Work to be completed
Please retype the data in full and exactly; the pictures are not part of the copy.

Stored data
▼▼▼

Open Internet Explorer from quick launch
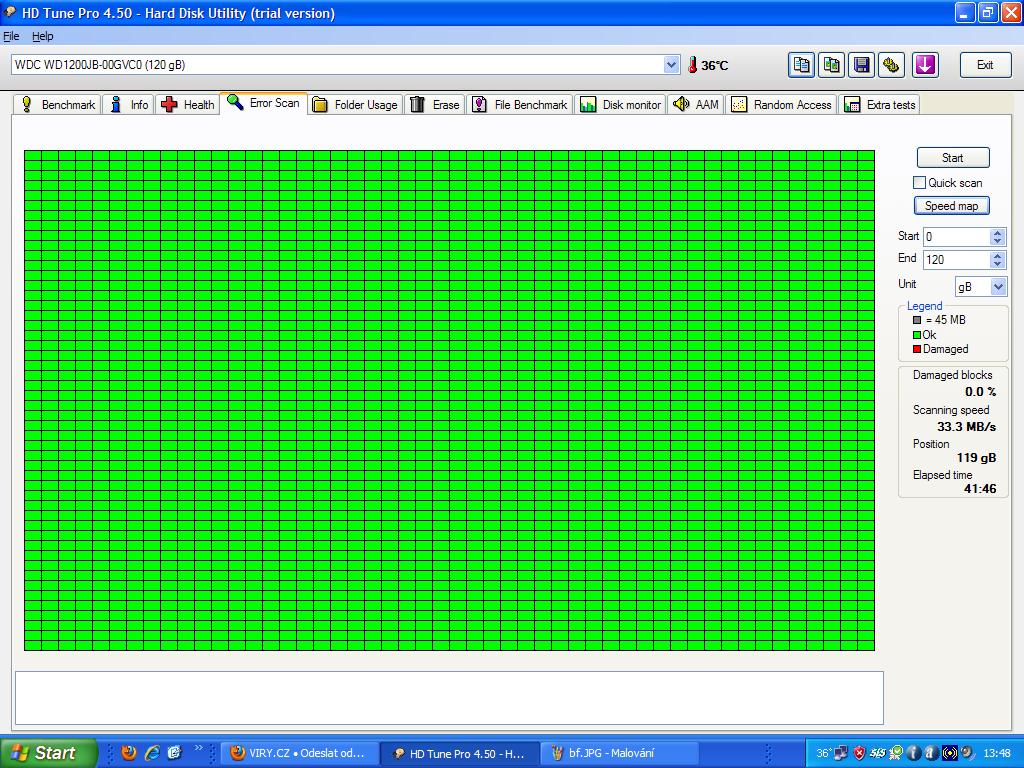The width and height of the screenshot is (1024, 768). (152, 753)
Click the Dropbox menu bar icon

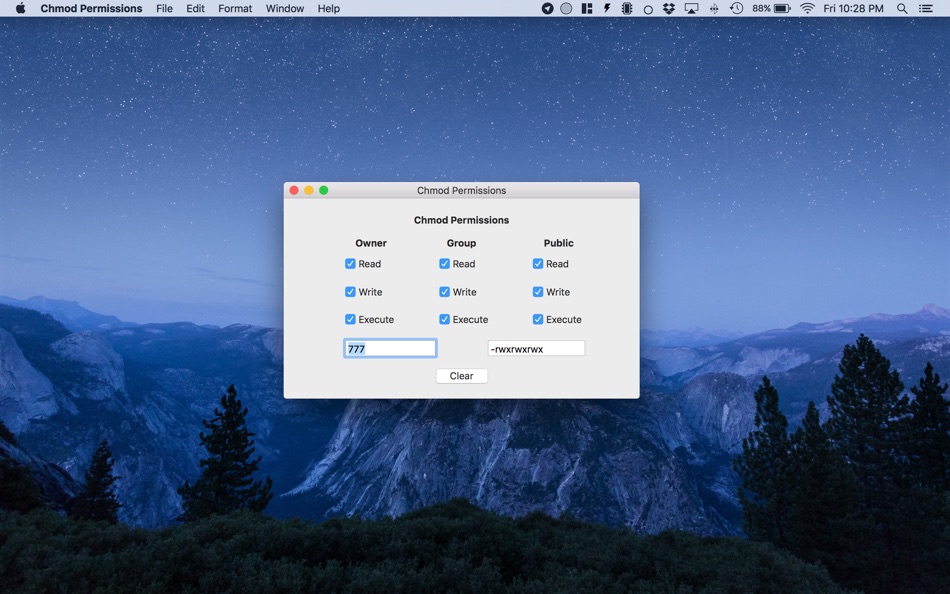tap(669, 9)
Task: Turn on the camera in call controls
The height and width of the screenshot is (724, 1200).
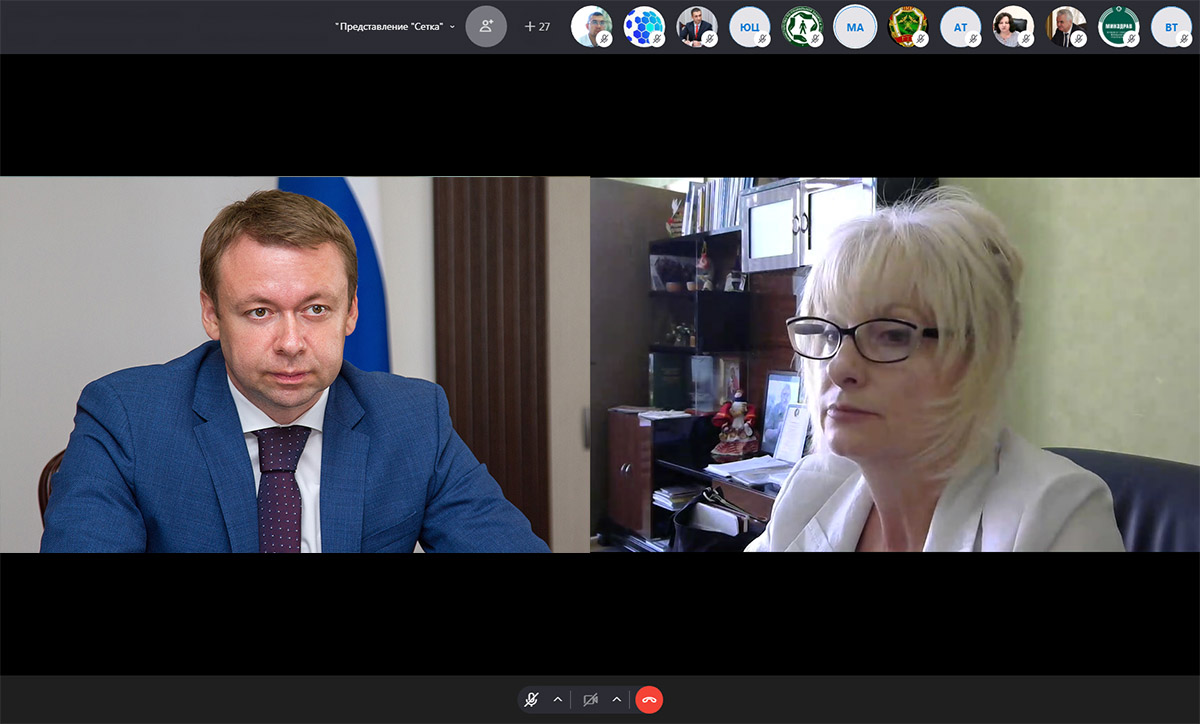Action: (x=591, y=700)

▲▲▲

Output for this exercise
Open Internet Explorer from quick launch
The width and height of the screenshot is (1024, 768). (152, 753)
Click the Dropbox menu bar icon

tap(669, 9)
Task: Turn on the camera in call controls
The height and width of the screenshot is (724, 1200).
Action: (x=591, y=700)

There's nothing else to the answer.